__What you need to do__:
Turn every line below into a numbered list, and skip any blank lines.

__Raw records__:
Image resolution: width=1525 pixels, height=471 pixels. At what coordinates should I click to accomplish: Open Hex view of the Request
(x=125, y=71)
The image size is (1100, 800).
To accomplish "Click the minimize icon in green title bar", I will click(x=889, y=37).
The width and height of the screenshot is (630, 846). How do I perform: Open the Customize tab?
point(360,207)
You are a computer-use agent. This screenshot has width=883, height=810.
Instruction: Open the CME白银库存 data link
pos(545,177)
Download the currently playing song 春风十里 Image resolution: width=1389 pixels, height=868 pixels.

__Exercise result__:
1. Image resolution: width=1525 pixels, height=471 pixels. At what coordinates should I click to accomplish: Open Hex view of the Request
2. (x=125, y=71)
3. The image size is (1100, 800).
4. To accomplish "Click the minimize icon in green title bar", I will click(x=889, y=37).
5. The width and height of the screenshot is (630, 846). How do I perform: Open the Customize tab?
6. point(360,207)
7. You are a computer-use agent. This screenshot has width=883, height=810.
8. Instruction: Open the CME白银库存 data link
9. pos(545,177)
10. Download the currently playing song 春风十里 Image resolution: width=1389 pixels, height=868 pixels.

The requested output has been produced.